Because a man didn’t varrify his facts, a court
is letting him off
because he didn’t know the age of consent had changed.
CALGARY – A misunderstanding of the age of consent will keep a Calgary man out of prison, court ruled.
The Alberta Court of Appeal, in a ruling released Tuesday, rejected a Crown appeal to increase the man’s 17-month jail sentence.
The high court judges agreed there were substantial mitigating circumstances which justified a punishment below the three to four years sought by the prosecution.
Among those were the offender’s misunderstanding of the age of consent, despite researching it before succumbing to a 14-year-old girl’s persistent sexual advances.
The man, then 25, had initially told the girl, a neighbour, she was too young for him to have sex with, despite her “begging” him to.
In April, 2008, he went to a library and learned the age of consent at the time was 14, and they began having sex on June 19, 2008.
However, in May, 2008, Parliament amended the Criminal Code to raise the age of consent to 16, making the contact unlawful.
“He was operating under a mistake of law, which does not provide a defence but may mitigate the sentence,” wrote Justice Peter Martin, in handing down the appeal court’s unanimous ruling.
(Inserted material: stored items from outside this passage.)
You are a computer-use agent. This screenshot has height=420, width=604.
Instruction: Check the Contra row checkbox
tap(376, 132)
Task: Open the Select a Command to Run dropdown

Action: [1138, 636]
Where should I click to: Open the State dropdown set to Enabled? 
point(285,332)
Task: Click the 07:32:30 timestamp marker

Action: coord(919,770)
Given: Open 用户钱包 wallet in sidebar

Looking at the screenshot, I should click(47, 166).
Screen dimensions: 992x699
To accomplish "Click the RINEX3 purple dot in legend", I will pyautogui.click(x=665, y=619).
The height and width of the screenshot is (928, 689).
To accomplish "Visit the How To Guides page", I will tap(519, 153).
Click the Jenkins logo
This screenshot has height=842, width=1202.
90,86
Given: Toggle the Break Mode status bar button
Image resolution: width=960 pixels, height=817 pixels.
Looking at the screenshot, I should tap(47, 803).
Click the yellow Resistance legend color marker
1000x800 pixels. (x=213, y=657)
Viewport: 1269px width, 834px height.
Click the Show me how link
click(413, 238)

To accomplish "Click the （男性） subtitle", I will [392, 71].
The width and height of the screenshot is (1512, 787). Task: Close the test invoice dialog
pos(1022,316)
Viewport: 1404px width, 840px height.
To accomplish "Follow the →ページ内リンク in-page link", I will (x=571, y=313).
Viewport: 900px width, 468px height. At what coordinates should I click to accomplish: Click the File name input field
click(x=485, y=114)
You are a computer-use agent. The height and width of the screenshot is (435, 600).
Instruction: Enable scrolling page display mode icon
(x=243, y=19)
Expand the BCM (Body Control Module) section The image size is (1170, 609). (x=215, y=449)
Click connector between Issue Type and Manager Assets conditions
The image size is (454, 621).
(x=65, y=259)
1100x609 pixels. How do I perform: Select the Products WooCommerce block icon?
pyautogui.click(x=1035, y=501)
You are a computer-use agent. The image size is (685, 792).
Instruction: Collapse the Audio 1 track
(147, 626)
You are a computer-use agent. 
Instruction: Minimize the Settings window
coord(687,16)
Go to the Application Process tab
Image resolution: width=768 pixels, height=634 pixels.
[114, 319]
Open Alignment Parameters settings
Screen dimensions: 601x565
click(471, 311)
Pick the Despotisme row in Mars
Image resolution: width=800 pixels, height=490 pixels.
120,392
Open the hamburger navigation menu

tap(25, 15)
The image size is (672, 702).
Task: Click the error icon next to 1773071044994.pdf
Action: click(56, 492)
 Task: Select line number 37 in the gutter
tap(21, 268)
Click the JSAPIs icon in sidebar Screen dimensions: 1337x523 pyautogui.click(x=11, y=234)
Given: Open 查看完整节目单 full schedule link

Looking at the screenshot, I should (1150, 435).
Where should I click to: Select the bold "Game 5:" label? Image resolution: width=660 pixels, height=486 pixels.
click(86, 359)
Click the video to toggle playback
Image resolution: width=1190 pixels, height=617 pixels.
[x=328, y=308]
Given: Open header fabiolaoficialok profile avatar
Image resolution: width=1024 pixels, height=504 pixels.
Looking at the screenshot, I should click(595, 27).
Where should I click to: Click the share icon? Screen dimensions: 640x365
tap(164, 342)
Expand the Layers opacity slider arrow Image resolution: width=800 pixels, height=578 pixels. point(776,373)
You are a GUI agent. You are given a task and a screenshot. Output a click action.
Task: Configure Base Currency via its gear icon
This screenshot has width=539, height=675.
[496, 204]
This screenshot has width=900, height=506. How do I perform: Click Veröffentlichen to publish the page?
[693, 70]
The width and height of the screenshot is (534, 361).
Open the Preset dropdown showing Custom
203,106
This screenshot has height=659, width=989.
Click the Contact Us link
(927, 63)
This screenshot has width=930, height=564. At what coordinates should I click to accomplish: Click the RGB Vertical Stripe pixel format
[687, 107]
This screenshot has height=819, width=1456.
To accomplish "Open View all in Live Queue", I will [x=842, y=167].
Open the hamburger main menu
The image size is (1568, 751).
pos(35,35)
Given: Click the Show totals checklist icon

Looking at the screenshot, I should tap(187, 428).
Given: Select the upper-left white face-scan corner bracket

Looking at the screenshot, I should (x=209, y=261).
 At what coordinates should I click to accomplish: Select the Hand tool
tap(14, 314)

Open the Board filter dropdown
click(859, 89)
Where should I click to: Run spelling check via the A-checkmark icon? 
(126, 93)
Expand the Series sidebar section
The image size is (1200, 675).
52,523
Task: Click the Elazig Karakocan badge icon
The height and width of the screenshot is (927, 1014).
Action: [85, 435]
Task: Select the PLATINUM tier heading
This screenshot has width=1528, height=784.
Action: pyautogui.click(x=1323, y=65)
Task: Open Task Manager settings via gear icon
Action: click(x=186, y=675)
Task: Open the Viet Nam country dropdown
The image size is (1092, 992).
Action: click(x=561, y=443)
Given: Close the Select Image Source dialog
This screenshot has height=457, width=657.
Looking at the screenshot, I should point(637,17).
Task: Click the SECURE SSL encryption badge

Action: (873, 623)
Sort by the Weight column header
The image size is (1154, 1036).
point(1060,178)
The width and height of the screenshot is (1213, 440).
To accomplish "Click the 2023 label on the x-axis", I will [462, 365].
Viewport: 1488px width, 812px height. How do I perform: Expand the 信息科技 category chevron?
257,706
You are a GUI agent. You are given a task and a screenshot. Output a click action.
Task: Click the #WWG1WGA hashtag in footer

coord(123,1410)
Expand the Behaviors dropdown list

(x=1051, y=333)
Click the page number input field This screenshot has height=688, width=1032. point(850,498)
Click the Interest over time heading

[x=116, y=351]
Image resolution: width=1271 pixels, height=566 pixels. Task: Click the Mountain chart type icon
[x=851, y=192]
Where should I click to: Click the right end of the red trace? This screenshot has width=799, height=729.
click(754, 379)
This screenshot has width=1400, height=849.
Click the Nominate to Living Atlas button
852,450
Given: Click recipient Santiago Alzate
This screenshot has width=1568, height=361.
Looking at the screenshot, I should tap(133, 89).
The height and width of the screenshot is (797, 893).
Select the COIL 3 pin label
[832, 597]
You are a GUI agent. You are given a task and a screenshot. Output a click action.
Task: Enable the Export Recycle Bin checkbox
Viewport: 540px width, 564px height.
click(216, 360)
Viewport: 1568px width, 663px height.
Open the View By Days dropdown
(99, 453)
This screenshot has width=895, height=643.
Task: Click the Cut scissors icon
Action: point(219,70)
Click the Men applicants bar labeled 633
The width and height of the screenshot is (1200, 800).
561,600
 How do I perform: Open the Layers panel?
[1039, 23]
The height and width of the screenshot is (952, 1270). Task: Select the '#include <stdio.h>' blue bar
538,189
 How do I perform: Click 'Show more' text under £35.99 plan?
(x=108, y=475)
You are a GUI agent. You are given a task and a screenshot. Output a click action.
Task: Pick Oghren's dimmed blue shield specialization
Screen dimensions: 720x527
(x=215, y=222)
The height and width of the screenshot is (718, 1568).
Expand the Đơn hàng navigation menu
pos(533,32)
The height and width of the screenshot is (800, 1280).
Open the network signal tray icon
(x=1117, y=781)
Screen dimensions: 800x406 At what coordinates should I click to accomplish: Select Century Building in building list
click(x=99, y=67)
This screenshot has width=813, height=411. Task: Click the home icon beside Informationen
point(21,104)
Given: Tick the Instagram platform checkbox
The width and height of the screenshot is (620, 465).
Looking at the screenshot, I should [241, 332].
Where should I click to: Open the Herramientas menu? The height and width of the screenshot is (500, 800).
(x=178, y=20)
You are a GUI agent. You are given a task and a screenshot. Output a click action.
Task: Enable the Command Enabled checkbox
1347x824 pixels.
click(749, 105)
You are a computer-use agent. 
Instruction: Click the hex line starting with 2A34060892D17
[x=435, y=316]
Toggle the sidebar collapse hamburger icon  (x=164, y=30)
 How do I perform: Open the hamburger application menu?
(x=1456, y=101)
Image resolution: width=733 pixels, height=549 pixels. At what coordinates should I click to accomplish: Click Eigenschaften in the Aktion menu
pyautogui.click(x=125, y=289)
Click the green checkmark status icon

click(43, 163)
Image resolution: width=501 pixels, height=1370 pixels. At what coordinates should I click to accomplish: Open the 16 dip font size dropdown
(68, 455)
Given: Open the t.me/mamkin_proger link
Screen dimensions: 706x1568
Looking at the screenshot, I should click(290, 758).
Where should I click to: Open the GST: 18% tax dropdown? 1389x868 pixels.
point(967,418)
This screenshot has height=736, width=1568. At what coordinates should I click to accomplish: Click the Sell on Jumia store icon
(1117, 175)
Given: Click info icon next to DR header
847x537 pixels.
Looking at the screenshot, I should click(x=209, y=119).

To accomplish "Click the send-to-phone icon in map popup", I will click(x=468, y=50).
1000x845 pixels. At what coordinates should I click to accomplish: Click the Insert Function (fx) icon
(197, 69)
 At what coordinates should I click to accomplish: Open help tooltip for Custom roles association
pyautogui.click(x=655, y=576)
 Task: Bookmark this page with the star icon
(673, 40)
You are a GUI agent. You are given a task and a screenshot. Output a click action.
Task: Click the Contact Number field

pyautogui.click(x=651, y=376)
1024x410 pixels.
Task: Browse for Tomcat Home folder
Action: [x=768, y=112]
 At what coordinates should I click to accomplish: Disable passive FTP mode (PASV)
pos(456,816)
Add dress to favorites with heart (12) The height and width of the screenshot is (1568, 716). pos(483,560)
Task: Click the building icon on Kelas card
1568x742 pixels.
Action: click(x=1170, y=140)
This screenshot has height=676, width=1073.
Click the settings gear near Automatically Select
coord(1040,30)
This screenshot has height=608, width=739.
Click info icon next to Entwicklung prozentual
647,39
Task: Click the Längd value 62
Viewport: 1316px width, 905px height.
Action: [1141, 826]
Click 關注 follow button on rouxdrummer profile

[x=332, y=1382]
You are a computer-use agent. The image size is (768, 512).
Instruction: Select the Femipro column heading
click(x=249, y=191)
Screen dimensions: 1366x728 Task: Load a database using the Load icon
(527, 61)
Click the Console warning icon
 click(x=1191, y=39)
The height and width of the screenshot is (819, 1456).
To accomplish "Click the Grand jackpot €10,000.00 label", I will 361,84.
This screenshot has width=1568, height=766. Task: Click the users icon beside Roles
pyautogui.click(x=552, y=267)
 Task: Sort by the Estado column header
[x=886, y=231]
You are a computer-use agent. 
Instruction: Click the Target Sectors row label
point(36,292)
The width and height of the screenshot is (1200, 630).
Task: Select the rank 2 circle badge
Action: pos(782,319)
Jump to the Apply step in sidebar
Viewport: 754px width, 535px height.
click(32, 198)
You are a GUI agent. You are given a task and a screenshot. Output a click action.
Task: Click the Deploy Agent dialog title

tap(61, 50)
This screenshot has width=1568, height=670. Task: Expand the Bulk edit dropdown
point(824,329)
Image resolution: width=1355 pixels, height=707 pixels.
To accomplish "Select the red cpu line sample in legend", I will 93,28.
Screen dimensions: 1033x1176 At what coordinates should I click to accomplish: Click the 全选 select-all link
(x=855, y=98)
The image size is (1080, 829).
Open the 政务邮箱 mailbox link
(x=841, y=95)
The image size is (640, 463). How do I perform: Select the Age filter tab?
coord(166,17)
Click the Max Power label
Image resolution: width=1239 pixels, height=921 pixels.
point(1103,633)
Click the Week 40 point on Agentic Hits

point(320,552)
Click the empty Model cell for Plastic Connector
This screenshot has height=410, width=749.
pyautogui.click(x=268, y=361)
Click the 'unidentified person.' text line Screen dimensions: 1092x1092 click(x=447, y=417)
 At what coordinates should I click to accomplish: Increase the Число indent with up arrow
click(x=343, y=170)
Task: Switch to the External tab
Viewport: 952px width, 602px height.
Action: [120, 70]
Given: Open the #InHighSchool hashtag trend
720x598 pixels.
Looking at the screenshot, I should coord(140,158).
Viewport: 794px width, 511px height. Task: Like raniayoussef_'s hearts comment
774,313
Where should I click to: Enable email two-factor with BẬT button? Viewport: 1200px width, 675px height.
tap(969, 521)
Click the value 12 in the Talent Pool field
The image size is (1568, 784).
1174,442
Martin also noted the offender, who told police after his arrest he plans to marry the girl when she is 18, didn’t prey on his young victim.
“The sexual relationship was the complainant’s idea – she begged him several times and the respondent (to the appeal) had said no many times before relenting,” he said.
“The respondent was never manipulative, predatory, or abusive, nor had he ‘groomed’ the complainant,” Martin said.
“Also, the sexual relationship was never aggravated by use of alcohol or drugs.”
Court of Queen’s Bench Justice Peter McIntyre handed the man the 17-month term last November, after concluding his blameworthiness was on the low end of the scale.
in my opinion, you didn’t varrify your facts, so you should pay for breaking the law.
No matter if the girl was pushing, it’s your responsibility to know and abide by the law, simple as that.